FinCen Targets Shell Companies in Real Estate Transactions
As of July 22, 2016, FinCen (the Financial Crimes Enforcement Network) is cracking down on anonymous real estate investors who attempt to purchase high-end residential properties by cloaking themselves in shell companies. New regulations require title insurance companies to disclose the names of any individuals involved in cash transactions for real estate above certain value thresholds in select markets around the United States.
According to FinCen’s statement to the press, the agency took action due to an increasing concern that many all-cash purchases for high-end estates were being instigated by people who wished to conceal their assets. Before FinCen’s General Targeting Order (GTO), wealthy buyers were able to hide their identities behind limited liability companies and other opaque structures.
The agency’s first step toward combatting anonymous cash purchases was issuing a GTO that only affected transactions in Florida’s Miami-Dade County and in Manhattan. The second GTO in July expanded the number of affected areas.
What Buyers Should Know
The expansion of the General Targeting Order actually went into effect in August. Since then, any purchase the meets FinCen’s criteria is defined as a “covered transaction” and is subject to more stringent rules on identity disclosure.

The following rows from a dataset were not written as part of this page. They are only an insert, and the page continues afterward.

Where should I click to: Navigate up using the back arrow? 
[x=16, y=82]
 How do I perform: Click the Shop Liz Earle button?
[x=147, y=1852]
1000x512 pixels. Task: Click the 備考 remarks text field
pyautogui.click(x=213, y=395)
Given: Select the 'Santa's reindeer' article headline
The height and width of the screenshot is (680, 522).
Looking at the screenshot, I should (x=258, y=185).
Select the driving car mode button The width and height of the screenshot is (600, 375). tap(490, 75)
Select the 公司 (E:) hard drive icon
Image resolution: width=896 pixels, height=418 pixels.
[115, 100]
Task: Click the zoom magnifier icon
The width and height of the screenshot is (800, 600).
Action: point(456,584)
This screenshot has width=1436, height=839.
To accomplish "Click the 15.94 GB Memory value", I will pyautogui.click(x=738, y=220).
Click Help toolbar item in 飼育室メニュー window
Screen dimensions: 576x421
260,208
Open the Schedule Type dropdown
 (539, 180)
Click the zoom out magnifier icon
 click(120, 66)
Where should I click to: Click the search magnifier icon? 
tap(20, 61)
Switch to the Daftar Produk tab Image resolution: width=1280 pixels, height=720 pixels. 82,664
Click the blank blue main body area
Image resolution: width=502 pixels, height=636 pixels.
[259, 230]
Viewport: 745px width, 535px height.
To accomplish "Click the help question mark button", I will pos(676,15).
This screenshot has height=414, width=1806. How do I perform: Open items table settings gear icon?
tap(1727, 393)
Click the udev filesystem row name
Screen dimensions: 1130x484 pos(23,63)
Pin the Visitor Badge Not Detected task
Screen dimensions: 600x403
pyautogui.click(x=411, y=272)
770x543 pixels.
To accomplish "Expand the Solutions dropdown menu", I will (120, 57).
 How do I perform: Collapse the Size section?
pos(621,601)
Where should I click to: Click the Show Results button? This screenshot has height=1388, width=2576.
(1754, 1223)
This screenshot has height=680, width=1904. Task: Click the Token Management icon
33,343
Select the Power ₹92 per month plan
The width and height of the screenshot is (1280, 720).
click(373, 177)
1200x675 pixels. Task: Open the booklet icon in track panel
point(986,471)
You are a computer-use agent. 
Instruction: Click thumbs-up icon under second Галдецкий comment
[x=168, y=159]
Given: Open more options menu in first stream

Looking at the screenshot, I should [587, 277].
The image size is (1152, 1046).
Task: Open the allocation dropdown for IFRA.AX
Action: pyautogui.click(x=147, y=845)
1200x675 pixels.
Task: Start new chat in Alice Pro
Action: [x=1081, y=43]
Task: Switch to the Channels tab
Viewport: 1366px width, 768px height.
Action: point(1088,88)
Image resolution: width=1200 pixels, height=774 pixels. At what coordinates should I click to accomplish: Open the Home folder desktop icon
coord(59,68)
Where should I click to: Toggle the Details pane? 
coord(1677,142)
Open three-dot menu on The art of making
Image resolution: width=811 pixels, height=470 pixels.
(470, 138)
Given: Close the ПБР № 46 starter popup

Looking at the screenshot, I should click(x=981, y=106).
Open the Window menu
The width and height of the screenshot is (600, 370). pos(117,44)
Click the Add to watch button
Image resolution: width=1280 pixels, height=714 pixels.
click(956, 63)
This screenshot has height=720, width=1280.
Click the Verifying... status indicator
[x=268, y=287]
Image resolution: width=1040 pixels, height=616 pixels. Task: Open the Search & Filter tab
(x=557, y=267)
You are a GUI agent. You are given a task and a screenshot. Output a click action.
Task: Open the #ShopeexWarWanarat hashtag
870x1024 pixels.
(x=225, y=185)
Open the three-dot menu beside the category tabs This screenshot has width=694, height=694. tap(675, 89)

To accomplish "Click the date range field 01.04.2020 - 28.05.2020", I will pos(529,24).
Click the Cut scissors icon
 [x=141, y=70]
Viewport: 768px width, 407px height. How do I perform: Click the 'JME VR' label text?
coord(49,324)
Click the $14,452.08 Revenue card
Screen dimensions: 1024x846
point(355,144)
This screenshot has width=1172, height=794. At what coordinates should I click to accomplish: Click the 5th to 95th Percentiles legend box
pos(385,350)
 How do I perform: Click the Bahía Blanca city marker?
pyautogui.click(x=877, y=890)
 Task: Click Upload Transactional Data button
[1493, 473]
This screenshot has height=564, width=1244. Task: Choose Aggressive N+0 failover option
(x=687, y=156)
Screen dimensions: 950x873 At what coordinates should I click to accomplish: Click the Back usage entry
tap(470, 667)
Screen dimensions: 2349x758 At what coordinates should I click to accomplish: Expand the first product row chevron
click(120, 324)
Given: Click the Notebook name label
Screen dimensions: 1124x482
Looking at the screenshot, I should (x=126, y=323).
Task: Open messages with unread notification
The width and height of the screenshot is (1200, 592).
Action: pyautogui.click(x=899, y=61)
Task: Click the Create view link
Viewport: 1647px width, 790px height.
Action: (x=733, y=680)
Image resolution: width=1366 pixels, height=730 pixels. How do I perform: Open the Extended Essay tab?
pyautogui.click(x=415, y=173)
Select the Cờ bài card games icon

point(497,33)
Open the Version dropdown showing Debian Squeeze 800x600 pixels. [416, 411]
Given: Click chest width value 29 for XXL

To see the comprehensive list of criteria that goes into defining a “covered transaction,” you should read the entire order issued by FinCen. Here’s a short summary:
- The property must be for residential use only
- The property is located in one of the selected counties in Florida, California, or Texas, or is in any of the five boroughs of New York City
- The property’s sales price is at least as much as the designated threshold its location. The minimum price is $3,000,000 in Manhattan, $1,500,000 in the rest of New York City, and either $2,000,000 or $1,000,000 in the other regions listed in the GTO.
When a property meets the above criteria, FinCen now requires the issuing agent to receive sufficient information about all parties involved before they can sign off on closing. The purchased property will not be insured until the agent receives all required information and can review it.
It’s not clear at this time if the latest GTO is a permanent measure or one that will be rescinded pending future results.
FinCen said in its release to the press that it targeted title insurance providers as an important partner in their crackdown because these companies play a role in the vast majority of real estate purchases. This is particularly the case in high-end transactions.